Q:  New What if we do not have our tax return prepared yet to determine the amount of tax credits earned to report on the Schedule of Eligible and Allocated Federal and State Tax Credits? (1/29/10)


A:   MHDC realizes that not all properties will have their tax returns finalized by the time of audit submission, but MHDC needs to know the amount of credits earned for the period covered under the financial statement.   


Q:  New On the Schedule of Eligible and Allocated Federal and State Tax Credits,  do I need to provide projected credits for each subsequent year? (1/29/10)


A:  No, MHDC does not want properties to report the projected eligible credits for future years.  The idea of the table is to fill in the eligible credits for the year covered by the financial statement, and since we are just beginning to use this form, we are also asking for previous history.  Future years should be left blank in the eligible column.


Q:  New Can I incorporate this information within the footnotes of the financial statement, or do I have to prepare it as a supplemental schedule? (1/29/10)


A:  MHDC’s preference is to include this information as a supplemental schedule.  MHDC believes this approach would be easiest for both the CPA’s preparing the statements and MHDC staff reviewing the information.


Q:  New Do I need to provide total columns on the Schedule of Eligible and Allocated Federal and State Tax Credits? (1/29/10)


A:  No, total columns are not necessary.



Q: New Have new accounts been added to the Chart of Account in 2008?  (1/30/08)

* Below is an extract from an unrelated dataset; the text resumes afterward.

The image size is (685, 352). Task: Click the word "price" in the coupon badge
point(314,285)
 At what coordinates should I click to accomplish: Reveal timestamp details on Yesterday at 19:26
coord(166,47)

A:   Yes.  MHDC has added the following accounts in 2008:       



Pool Supplies and Pool Maintenance / Contracts




Elevator Maintenance / Contracts


MHDC has updated its Chart of Accounts and Balance Sheet and Income Statement with Account Numbers template to reflect the new changes.




Q: New When are financial statements required to be submitted to MHDC?  (1//30/08)

A:   Financial Statements are due 90 days after fiscal year-end.  2007 financial statements are required to be submitted on-line to MHDC by Monday March 31, 2008.


Q: How do I determine if I need to submit my financial statement on-line or mail a financial statement hard copy to MHDC? (1/16/07)


A:  All financial statements must be filed on-line at amrs.mhdc.com unless the project files their financial statement with HUD under the REAC system.  In this case, a copy of the property’s financial statement needs to be mailed to the MHDC – STL office: 4625 Lindell Blvd. St. Louis, MO 63108.  MHDC does not require HUD submitted properties to file electronically with MHDC.  Of course if the property wanted to file on-line, arrangements can be made by contacting the MHDC St. Louis Office at 314-877-1350.  MHDC does require a copy of the financial statement to be uploaded in the electronic submission for MHDC to review.


Q: How is Gross Potential Rent Determined? (1/16/07)


A: This account includes MHDC approved rents charged at 100% occupancy.  The amount can be calculated by taking the total of the approved rent charges per each unit times the number of months in the approved rent increase period.  Approved rents can be found in the property’s Regulatory Agreement, Land Use Restriction Agreement, HUD Rent Schedule Low Rent Housing Form HUD-92458, or MHDC’s Schedule II if a rent increase has been approved since the property’s inception.  Rents should NOT be netted!


Gross Potential Rents should be reported as follows:


Rent Revenue - Gross Potential

(assume per Schedule II)

 $  302,400

      ($450 x 56 1 BR units x 12 mo)



Vacancies - Apartments *


 $   (15,000)

Rental Concessions #


 $     (5,000)

Loss to Lease ^


 $     (3,000)




Net Rental Revenue Rent Revenue Less Vacancies

 $  279,400


* Defined as the gross potential rents lost through vacancy of an apartment unit.


# Defined as the amount provided for rental concessions (i.e. free rent, discounts) in connection with the execution of the tenant's lease.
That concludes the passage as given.